■ EXCERPT TO READ:
A major reason I introduced the P2P Piracy Prevention Act in July - near the end of the 107th Congress - was to stimulate this kind of dialogue. I anticipated that several months of reasonable discussion would enable the public to evaluate the bill, allow us to correct any unintended consequences, and set the table for moving it in the 108th Congress.
Unfortunately, while much has been reported and said about the P2P Piracy bill since July, very little of it has been accurate. It is not surprising that piracy profiteers instantly attacked the bill, but it is startling how few reporters bother to scrutinize the accuracy of these instant attacks before publishing them. One reporter approvingly quoted a lobbyist for Morpheus’ trade association as saying the bill allows deletion of files, but never noted or cautioned his readers that the bill clearly and specifically prohibits the deletion of files. Other reporters have claimed to quote language from the bill that, quite simply, doesn’t exist.
Anyway, I thank CATO for this opportunity to set the record straight.
The best place to start is an explanation of why this bill is necessary. While piracy apologists try to be coy on this point, the truth is that the theft of copyrighted works is the predominant use for public P2P networks today. This piracy occurs on a massive scale. At last count, 1.1 billion files were being downloaded monthly through the most popular P2P network, and the vast majority of these downloads are copies of copyrighted works for which the creators and copyright owners receive no compensation.
This massive piracy costs real people real money. Take the example of songwriters. Songwriters write the music you know and love, but typically are not the actual performer you hear on the radio or see in concert. Less than 10% of songwriters manage to earn a living by writing music, with the vast majority making less than $20,000 per year in royalties.
By statute, a songwriter cannot charge a market rate for copying her creations....a situation that should itself offend libertarians. Instead, the songwriter is limited to collecting 8 cents for every digital or physical copy of sound recordings that contain her songs. Each illegal P2P download of a song robs the songwriter of that 8 cents.

■ INFORMATION SHOWN:
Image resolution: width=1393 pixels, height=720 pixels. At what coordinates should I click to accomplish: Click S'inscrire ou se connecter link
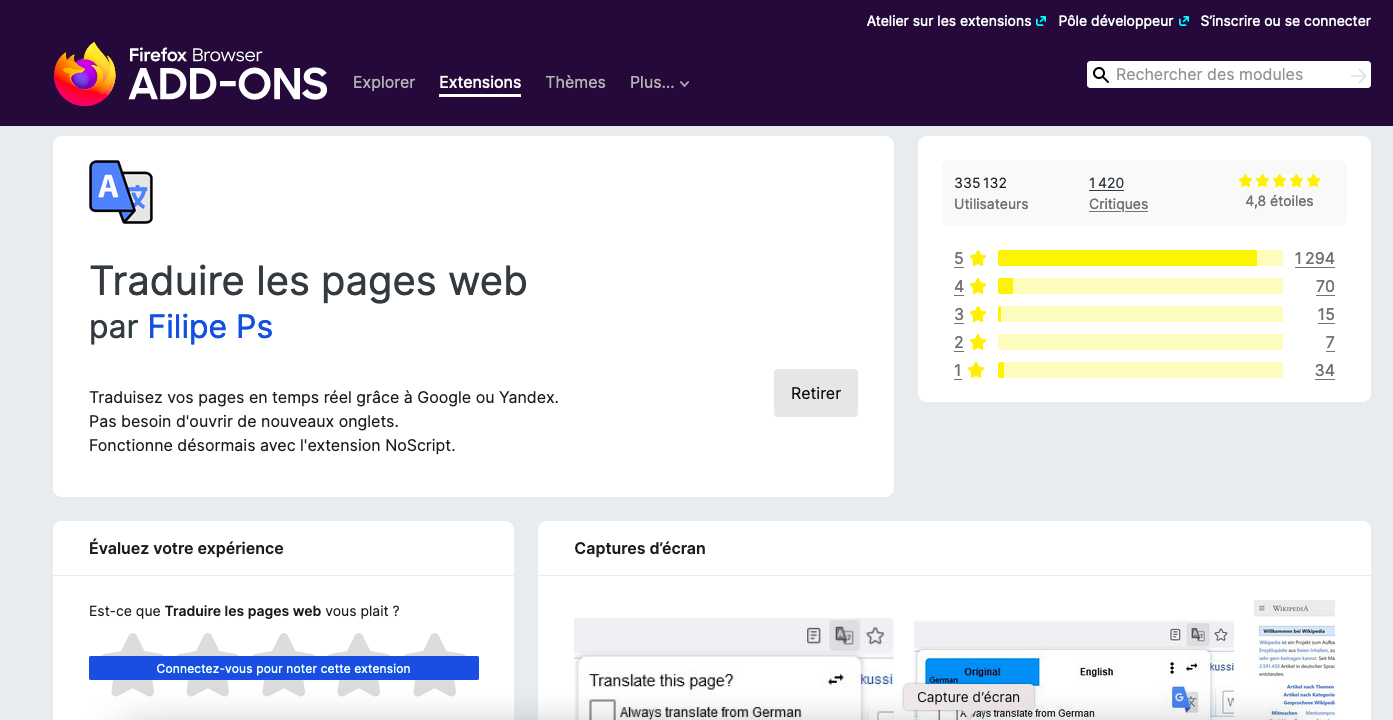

■ TO DO:
Write the next part of the statement on the P2P Piracy Prevention Act, starting after its last sentence about the songwriter losing 8 cents on each illegal download.

■ RESULT OF THE TASK:
Those eight cents may not seem like much, but multiply 8 cents by the reported 1.1 billion downloads on one P2P system in one month. It calculates out to $88,000,000 dollars...a month. Divide even 1/10th of that money among the 5,000 members of the Songwriters Guild of America, and you begin to see that P2P piracy robs songwriters on a massive scale.
On behalf of songwriters and all other creators, whether needlepoint designers, authors, photographers, graphic artists, or game developers, we must clean up P2P piracy, and clean it up now. The question is, How?
The solution to P2P piracy is multifaceted. While the P2P Piracy bill is an important part of the solution, it isn’t the whole package. Other parts of the solution include effective digital rights management technologies, better online access to legal copyrighted works, prosecution of infringers, and increased respect for property rights in the mind of the public.
I am committed to implementing all parts of this solution, and welcome the participation of all who want to help. I do not welcome, however, the participation of those who reject every possible solution, claim that P2P piracy is not a problem, and encourage us to throw property rights out the window. These folks are generally piracy profiteers who benefit through the theft from creators, and they don’t have a place at the table.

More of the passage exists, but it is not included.